The pairing isn’t as odd as it sounds. The two have been friends since Snoop appeared on Martha’s TV show a few years back, and they appeared together on Comedy Central’s Justin Bieber roast and The $100,000 Pyramid this year.
Presidential Soda
If we want to figure out who is going to be the next president of the United States, we should look to soda (or pop or tonic or Coke, depending on where you live).
Connecticut-based Avery’s Beverages has created two new drinks. One is called Trump Tonic (a bold grape flavor with the slogan “Make America Grape Again”), and the other is called Hillary Hooch (raspberry and strawberry with a hint of lemon). Consumers can “vote” with their taste buds.
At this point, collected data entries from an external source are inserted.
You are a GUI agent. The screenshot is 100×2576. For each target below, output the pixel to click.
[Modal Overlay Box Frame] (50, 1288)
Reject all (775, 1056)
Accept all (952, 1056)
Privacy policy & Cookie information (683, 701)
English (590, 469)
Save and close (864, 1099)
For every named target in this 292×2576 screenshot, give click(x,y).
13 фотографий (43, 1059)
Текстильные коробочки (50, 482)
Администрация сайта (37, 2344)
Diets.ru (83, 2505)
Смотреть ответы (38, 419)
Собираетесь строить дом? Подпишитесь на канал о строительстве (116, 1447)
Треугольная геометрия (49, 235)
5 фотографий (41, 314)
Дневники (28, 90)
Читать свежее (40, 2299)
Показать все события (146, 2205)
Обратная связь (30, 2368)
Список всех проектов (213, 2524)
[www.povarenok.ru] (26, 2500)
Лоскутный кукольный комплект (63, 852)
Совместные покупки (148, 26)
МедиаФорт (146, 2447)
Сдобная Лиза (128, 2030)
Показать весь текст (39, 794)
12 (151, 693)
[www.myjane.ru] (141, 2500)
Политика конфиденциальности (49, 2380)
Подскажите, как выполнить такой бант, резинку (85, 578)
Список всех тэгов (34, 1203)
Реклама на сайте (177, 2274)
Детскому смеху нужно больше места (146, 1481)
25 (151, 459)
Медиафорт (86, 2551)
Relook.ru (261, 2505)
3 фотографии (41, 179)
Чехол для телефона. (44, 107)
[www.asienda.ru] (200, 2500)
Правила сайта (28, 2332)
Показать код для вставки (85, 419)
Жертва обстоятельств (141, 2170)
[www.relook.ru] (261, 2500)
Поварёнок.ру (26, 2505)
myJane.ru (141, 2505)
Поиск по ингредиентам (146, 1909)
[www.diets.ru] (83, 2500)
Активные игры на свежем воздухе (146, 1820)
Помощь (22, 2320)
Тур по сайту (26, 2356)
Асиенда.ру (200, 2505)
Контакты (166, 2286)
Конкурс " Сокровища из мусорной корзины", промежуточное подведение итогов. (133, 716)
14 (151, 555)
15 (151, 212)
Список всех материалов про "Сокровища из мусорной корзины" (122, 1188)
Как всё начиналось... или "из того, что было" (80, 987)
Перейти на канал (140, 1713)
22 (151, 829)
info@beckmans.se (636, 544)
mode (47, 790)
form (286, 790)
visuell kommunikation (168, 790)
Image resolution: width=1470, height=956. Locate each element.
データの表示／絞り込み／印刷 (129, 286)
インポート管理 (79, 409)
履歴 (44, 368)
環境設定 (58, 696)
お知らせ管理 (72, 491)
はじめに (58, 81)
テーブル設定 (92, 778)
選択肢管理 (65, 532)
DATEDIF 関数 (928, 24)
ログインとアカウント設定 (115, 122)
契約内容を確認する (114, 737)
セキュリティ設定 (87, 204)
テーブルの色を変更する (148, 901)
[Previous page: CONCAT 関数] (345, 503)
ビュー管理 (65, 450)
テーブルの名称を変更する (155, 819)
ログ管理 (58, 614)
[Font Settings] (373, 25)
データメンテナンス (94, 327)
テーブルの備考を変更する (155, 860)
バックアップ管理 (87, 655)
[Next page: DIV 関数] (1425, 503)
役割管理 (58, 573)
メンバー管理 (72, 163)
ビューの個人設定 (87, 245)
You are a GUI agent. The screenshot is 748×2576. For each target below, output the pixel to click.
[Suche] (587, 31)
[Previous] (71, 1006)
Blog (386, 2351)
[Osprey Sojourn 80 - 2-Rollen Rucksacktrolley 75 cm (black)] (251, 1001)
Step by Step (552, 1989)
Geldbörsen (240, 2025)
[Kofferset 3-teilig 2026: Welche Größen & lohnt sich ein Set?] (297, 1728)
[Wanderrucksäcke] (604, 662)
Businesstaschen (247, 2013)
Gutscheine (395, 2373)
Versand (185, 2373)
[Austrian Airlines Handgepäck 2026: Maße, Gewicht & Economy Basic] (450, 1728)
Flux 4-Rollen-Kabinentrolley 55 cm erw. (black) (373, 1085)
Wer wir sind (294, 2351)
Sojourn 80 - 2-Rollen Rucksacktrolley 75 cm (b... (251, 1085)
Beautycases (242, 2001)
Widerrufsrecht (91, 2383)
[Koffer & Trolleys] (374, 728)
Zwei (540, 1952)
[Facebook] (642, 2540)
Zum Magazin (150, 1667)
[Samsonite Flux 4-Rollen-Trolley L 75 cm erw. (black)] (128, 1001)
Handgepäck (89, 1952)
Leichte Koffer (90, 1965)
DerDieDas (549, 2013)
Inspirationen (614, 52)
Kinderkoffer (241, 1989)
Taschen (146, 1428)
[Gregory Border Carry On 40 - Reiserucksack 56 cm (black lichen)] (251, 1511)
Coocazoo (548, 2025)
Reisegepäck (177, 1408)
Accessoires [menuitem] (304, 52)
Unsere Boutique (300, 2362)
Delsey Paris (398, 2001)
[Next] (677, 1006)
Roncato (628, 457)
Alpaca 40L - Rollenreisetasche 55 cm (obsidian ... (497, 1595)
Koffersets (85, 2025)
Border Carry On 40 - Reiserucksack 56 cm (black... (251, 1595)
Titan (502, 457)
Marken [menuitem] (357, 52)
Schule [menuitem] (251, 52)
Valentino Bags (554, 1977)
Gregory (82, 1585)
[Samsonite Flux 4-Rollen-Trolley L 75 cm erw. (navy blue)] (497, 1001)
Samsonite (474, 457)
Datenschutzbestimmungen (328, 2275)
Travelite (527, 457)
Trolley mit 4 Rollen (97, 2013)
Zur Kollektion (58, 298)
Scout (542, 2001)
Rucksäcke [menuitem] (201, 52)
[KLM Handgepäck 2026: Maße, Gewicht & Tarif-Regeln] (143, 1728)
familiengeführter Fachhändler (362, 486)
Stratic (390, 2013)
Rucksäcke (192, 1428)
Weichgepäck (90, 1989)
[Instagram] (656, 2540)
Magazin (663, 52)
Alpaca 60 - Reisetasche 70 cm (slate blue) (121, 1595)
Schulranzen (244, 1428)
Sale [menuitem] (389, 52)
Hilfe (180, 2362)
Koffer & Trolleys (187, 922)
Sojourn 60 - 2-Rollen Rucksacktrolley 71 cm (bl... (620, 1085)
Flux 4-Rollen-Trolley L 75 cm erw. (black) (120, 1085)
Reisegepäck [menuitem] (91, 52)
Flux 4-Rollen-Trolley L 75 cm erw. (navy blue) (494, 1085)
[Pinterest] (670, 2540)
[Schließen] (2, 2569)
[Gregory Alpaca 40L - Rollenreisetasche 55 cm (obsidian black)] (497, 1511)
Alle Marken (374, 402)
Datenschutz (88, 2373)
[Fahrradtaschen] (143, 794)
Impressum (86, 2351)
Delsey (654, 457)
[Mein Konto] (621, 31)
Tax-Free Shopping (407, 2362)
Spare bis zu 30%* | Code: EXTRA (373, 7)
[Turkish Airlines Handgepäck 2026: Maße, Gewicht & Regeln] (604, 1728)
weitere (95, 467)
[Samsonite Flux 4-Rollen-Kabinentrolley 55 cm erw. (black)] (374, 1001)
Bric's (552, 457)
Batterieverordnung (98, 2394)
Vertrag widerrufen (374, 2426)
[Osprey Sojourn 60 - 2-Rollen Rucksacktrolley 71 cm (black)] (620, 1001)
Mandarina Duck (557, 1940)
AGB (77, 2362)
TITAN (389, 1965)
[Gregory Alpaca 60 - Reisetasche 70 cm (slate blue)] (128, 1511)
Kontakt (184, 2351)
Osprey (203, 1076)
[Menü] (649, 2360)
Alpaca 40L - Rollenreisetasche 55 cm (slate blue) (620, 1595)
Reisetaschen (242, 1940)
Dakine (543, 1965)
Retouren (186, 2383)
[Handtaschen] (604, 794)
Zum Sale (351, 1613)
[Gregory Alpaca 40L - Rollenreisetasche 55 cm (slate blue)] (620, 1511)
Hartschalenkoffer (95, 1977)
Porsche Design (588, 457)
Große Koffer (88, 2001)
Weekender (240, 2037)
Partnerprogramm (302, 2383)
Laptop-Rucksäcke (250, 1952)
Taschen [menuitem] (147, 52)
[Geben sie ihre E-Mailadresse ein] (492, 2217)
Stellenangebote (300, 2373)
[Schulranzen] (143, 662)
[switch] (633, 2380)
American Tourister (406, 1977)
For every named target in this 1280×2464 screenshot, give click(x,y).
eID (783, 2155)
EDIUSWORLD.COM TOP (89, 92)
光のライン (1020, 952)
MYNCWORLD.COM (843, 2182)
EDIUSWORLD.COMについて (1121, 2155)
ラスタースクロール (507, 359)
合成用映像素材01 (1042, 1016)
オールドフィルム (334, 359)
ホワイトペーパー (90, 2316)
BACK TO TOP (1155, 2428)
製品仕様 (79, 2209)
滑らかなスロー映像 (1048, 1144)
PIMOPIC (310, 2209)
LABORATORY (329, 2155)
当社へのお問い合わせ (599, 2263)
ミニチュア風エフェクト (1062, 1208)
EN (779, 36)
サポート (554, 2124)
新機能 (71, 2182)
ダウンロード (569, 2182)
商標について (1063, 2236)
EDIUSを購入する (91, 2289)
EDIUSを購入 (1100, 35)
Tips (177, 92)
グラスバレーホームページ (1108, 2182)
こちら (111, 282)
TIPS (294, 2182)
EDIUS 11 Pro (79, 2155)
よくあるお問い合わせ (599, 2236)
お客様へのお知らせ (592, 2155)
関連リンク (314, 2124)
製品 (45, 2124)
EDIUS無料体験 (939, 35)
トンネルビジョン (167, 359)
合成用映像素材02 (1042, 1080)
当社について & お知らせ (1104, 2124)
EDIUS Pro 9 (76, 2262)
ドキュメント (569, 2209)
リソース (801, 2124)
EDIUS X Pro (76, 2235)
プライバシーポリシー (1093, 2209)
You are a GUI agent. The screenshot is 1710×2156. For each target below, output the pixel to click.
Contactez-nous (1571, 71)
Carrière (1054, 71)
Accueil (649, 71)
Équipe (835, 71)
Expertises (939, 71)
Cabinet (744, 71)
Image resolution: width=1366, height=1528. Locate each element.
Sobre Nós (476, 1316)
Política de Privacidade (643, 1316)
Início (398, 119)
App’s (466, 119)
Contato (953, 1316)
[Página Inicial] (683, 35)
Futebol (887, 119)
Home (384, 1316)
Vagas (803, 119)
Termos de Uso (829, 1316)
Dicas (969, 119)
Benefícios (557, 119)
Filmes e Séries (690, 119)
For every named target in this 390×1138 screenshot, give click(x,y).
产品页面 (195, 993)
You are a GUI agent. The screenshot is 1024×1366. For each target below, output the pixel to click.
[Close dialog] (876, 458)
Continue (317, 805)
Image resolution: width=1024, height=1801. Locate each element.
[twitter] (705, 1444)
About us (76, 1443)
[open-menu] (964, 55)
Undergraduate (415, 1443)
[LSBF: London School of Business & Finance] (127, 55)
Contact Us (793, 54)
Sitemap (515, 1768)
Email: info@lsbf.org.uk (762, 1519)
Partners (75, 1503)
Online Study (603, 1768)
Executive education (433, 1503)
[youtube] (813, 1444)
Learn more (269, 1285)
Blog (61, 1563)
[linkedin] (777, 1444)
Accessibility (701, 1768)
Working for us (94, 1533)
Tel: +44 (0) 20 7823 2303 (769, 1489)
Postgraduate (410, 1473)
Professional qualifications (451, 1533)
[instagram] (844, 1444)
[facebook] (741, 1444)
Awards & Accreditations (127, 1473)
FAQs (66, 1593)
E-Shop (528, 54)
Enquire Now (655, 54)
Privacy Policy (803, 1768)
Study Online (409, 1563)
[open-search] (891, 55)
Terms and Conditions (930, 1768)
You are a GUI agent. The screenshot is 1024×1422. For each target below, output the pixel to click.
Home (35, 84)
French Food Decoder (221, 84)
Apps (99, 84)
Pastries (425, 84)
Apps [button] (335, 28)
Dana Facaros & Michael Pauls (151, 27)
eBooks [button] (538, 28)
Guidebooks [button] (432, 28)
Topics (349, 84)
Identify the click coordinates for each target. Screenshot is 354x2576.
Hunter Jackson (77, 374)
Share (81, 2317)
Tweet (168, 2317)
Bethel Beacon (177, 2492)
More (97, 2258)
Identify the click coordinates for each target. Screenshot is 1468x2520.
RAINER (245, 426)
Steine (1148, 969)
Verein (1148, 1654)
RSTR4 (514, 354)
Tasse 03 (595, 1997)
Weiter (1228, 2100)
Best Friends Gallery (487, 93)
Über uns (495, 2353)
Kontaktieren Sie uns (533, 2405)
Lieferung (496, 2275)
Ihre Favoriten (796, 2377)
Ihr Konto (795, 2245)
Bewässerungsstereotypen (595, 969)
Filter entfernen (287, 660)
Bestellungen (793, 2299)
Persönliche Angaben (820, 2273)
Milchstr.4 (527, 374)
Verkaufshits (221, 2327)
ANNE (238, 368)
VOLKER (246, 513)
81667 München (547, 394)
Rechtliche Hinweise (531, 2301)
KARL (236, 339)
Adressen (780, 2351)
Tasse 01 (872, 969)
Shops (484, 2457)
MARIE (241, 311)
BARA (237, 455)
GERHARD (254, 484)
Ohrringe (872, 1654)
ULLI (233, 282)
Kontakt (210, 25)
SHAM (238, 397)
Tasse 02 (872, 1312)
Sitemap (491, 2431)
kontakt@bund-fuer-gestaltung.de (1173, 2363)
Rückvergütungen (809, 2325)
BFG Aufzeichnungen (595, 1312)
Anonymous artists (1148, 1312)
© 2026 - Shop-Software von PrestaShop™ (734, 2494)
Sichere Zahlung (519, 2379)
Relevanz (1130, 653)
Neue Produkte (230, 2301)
Not that this is going to be a scientific poll — the results won’t be accurate in any way, shape, or form. If you love raspberry and hate grape, you’re not going to waste a couple of bucks on the one you hate just because it has a picture of the person you want to be president on it. You’re going to buy the one you actually like.
Though maybe it’s more accurate than we think. The company did the same thing in 2008 and 2012, and both times the Barack Obama beverage came out on top.
Max Rose
Jerry Lewis hasn’t been a regular in the movies for a while and hasn’t been seen on television since being unceremoniously dumped as host of the annual Muscular Dystrophy Association Labor Day Telethon in 2011. (I have to admit I stopped watching the telethon after he left, and the MDA ended it for good in May of 2015.) But the actor and director has a new movie coming out (filmed in 2013), and it looks pretty great. It’s called Max Rose, and it’s a dramatic role for Lewis. Here’s the trailer:
https://youtube.com/watch?v=6RUi0wlpFks
Hey, That Lucy Statue Is Done!
We’ve been following the adventures of the Lucy statue, created to honor Lucille Ball, in this column since last year. The first statue was hated — possibly because it looked like Lucy was a zombie — and nicknamed “Scary Lucy.” So they decided to get another artist to make a new one. Well, the new one is done and it looks a lot more like Lucy than the first one did.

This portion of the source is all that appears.